1035 GMT: Labour activists have told Al Jazeera that there will be general strikes in the provimces of Kasserine, Sfax, and Gabes today, with plans for a strike on Thursday in the provinces of Kairouan and Jendouba and on Friday in Tunis.
The General Union of Tunisian Workers has called for a fact-finding commission to investigation the firing of ammunition into crowds. It has also demanded the immediate withdrawal of military forces from cities and the end to use of special forces by the Ministry of Interior.
1020 GMT: Troops have been deployed in Tunis this morning, according to AFP.
Armoured vehicles are in the streets, and troops are taking up positions at major intersections and at the entrance to the Cite Ettadhamen quarter, where clashes occurred on Tuesday night.
This is the first time troops have been deployed in the capital since the start of current protests in mid-December.
0945 GMT: This image is from a couple of days ago, but I thought it striking enough to feature again --- a group of students assemble themselves to spell out in Arabic, "No to Murder":
Earlier this week, there was a similar attack on a Tunisian Consulate in a Parisian suburb.
0715 GMT: On Tuesday, protests continued across Tunisia, with two incidents of note in and near the capital Tunis. Police broke up a gathering of about 100 artists in the centre of the city, and last night they fired tear gas and shot into the air to disperse demonstrators when they smashed shops and set fire to a bus, two cars, a local government office, and a bank in the suburbs of Ettadem.
The crowd chanted, "We are not afraid, we are not afraid, we are afraid only of God."
Earlier in the day, as more footage emerged of protests, responses by security forces, and the tearing down of President Ben Ali's image, discussion focused on the death toll. Witnesses and activists put the weekend's number of dead at more than 50, and the Government edged up its official tally to 21 last night.
The BBC's flagship domestic radio programme, Today, finally noticed the situation this morning with a four-minute interview (at the 55-minute mark) with correspondent Jon Leyne.

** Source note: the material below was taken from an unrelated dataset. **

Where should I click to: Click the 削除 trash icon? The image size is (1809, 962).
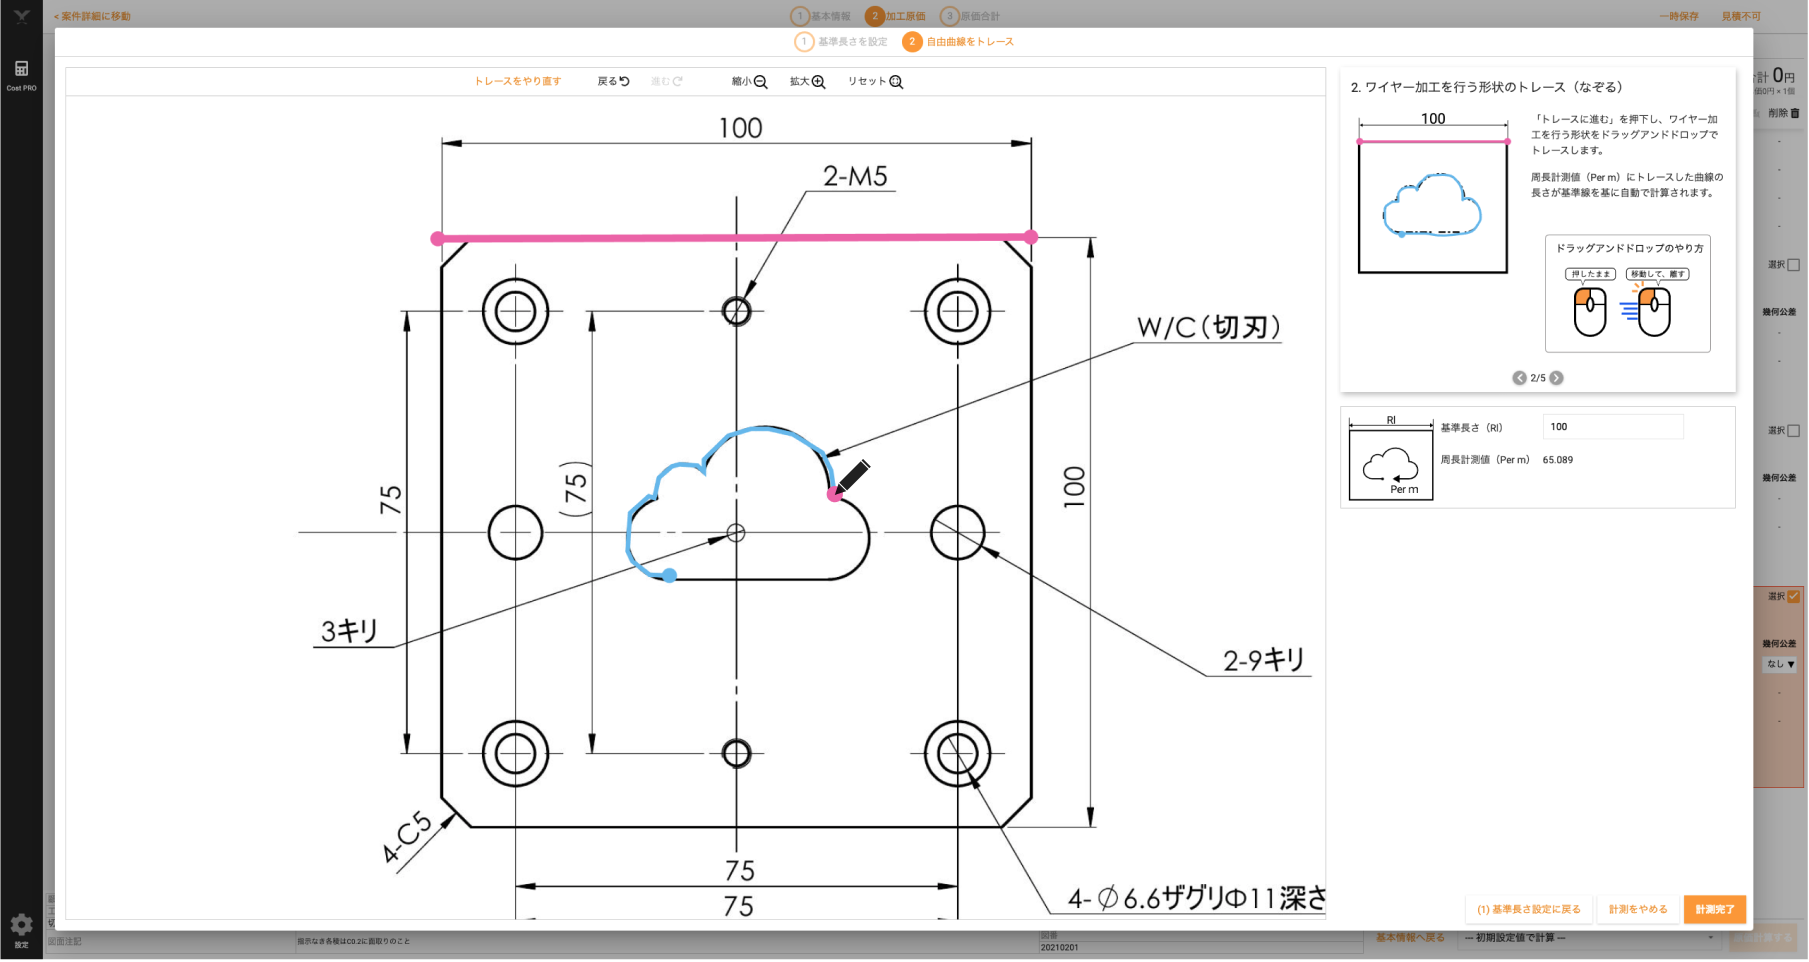pos(1795,113)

He highlighted "unemployment" as the cause of the crisis, although he added that people had been "shocked" by the scale of the Government's response. The interview closed with the provocative question, "If Ben Ali falls, what happens next?"

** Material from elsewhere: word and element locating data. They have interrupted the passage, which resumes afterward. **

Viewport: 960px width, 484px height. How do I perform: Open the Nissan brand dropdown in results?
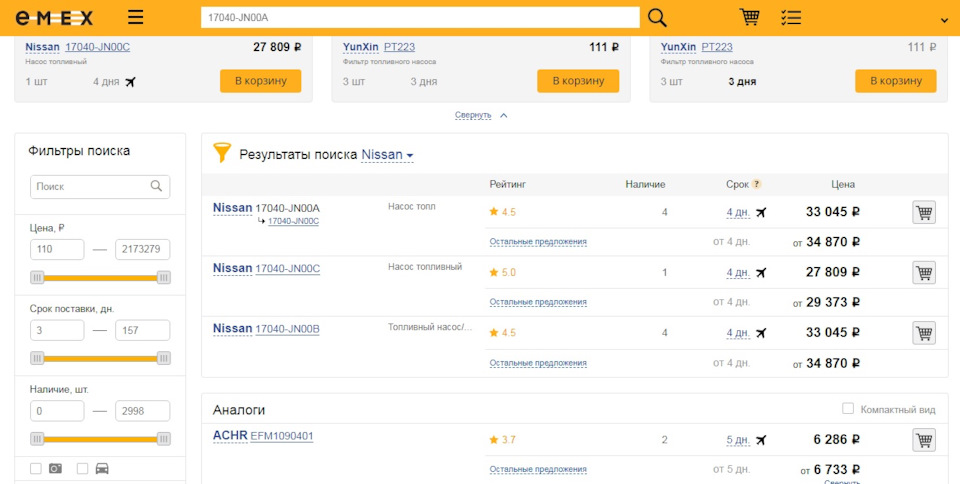387,155
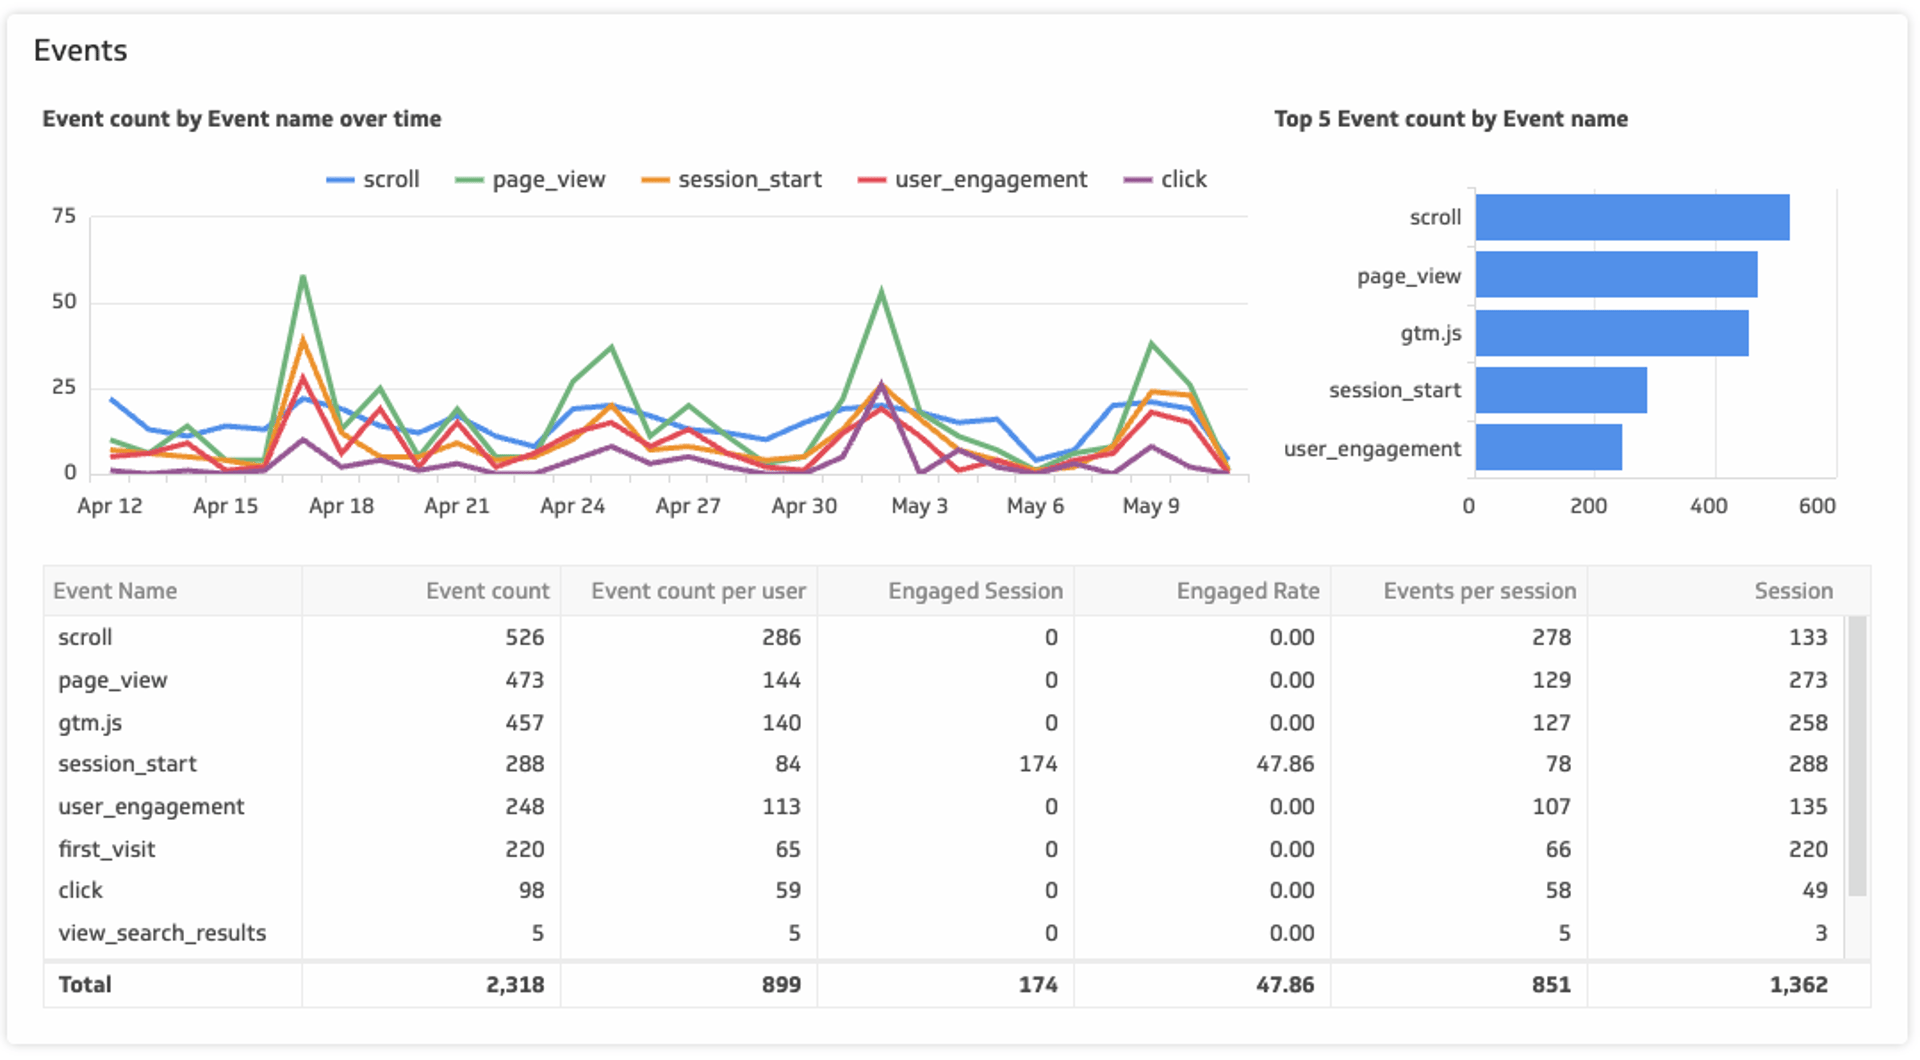Click the Total row of the table
The width and height of the screenshot is (1920, 1060).
tap(84, 984)
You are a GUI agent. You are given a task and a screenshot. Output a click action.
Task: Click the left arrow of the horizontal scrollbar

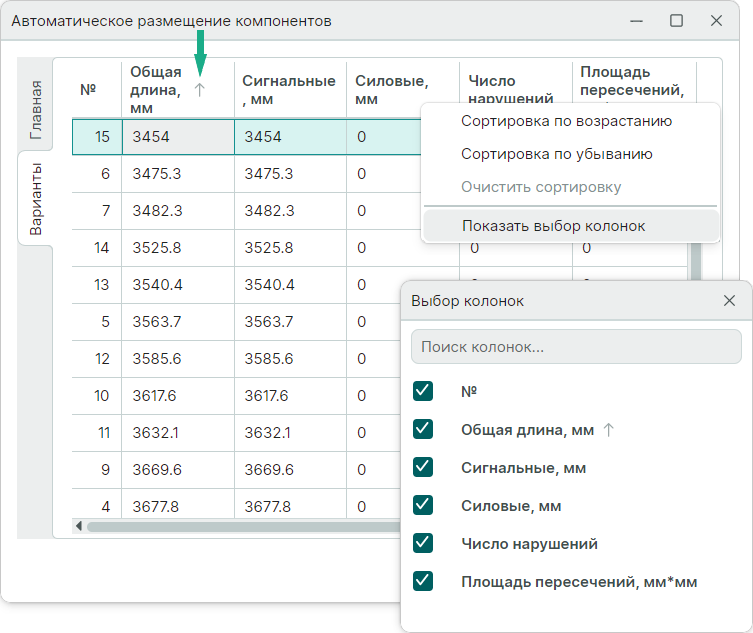pyautogui.click(x=78, y=526)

The Economist writes on similar lines, "It is not clear where Tunisia’s winter of discontent is heading, but it has gone beyond economic grievances and shows no sign of abating," but it slips in this provocative historical reference:
Some Tunisians hope that Mr Ben Ali will go the way of Nicolae Ceausescu, the Romanian dictator abandoned by his military after mass protests.
As well as warning shots, the police fired tear gas grenades to try to force people back.
Tunisia has been hit by a series of riots by protesters saying they want action to create more jobs and better living conditions.
The army had been deployed in the most restive towns on Tuesday and schools and universities closed after a weekend of violence.